Les calottes polaires groenlandaise et antarctique représentent le désert absolu où aucune vie n’est possible.
La toundra n’existe que dans les régions circumpolaires. Elle présente une flore modeste de landes, de pelouses, de mousses et de lichens et une faune peu diversifiée, mais bien adaptée aux conditions de vie extrêmes.
Dans la taïga, ou forêt boréale subarctique, la flore est principalement constituée de conifères, adaptés au climat froid. C’est la zone boisée la plus septentrionale de la planète.
La forêt tempérée, ou forêt mixte, est composée en majorité d’arbres à feuilles caduques. Le type d'arbre est déterminé par l'influence du climat océanique, continental ou mixte. On la trouve en Europe, en Asie et en Amérique du nord. La faune y est abondante et variée.
La prairie, appelée aussi steppe en Asie, pampa en Argentine ou veld en Afrique du sud, est recouverte de plantes herbacées annuelles.
Le maquis se situe dans les régions méditerranéennes, ou à climat comparable tels la Californie, le Chili, l’Afrique du Sud et le sud de l’Australie. La végétation s’est adaptée à ce climat chaud et sec en été, et doux en hiver.
Le désert est une région aride où la faune et la flore sont pratiquement inexistantes.  Selon l’altitude et la latitude il sera très chaud ou très froid.
La savane se développe sous un climat tropical alternant saison humide et saison sèche plus courte. Elle est formée de hautes herbes, plus ou moins parsemées d’arbres ou d’arbustes.
La forêt tropicale humide, ou forêt équatoriale, se situe dans la zone intertropicale. Elle est caractérisée par des arbres de grande taille et par une grande richesse en espèces végétales et animales. Toutes les forêts équatoriales sont aujourd’hui menacées par la déforestation.
La forêt tempérée humide est caractéristique des zones tempérées où les précipitations sont abondantes. Elle est peuplée de conifères ou de feuillus. On la rencontre au nord-ouest de l’Amérique du nord, au sud du Chili, en Tasmanie et en Nouvelle-Zélande.
La montagne est un ensemble de biomes qui diffèrent selon l’altitude et non plus selon la latitude. Les feuillus présents dans les zones basses font ensuite place aux conifères puis à la toundra alpine. Les sommets sont des déserts enneigés ou rocheux.

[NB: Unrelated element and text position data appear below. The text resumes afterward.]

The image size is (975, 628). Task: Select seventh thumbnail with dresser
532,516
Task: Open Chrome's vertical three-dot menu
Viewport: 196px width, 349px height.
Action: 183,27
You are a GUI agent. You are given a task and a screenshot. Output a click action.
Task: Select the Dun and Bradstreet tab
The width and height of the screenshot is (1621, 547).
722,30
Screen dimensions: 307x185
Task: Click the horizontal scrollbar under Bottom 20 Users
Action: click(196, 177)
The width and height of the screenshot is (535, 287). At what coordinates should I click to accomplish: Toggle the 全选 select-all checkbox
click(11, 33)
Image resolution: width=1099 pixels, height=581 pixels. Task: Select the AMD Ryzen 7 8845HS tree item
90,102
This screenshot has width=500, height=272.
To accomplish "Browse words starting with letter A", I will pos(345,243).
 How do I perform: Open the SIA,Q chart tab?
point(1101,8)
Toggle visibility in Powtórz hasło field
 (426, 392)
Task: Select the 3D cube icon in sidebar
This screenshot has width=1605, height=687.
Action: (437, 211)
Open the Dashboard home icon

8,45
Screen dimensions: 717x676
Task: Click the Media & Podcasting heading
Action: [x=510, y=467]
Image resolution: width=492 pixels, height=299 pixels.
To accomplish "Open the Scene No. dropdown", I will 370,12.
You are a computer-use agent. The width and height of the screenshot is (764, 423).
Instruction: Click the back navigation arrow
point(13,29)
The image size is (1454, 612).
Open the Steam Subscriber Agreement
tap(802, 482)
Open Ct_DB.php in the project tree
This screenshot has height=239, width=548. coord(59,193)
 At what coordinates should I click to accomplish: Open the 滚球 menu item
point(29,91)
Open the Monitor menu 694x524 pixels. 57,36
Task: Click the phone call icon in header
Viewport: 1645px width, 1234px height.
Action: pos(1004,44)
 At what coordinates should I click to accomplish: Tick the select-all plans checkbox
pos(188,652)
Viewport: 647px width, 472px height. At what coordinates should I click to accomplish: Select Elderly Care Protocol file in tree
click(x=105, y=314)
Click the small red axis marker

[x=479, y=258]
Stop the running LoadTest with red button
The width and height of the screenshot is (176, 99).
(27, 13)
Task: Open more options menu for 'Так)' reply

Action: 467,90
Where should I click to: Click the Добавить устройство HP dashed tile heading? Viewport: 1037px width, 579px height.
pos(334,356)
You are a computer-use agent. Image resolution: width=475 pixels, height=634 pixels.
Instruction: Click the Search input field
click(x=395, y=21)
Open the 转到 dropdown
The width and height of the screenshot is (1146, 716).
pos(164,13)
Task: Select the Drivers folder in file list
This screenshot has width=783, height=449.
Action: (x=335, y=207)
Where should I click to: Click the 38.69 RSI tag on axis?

Ces différents milieux influencent l’implantation, les activités et les rythmes de vie d'une grande partie de l'humanité. Les zones désertiques, les plateaux d’altitude, les zones subarctiques, où les conditions de vie sont particulièrement difficiles, ont des densités de population très faibles. Les zones tempérées sont au contraire favorables à l’établissement des populations humaines. Les régions proches de la mer sont également de plus en plus peuplées alors qu’elles sont soumises à des risques climatiques importants de catastrophes répétées.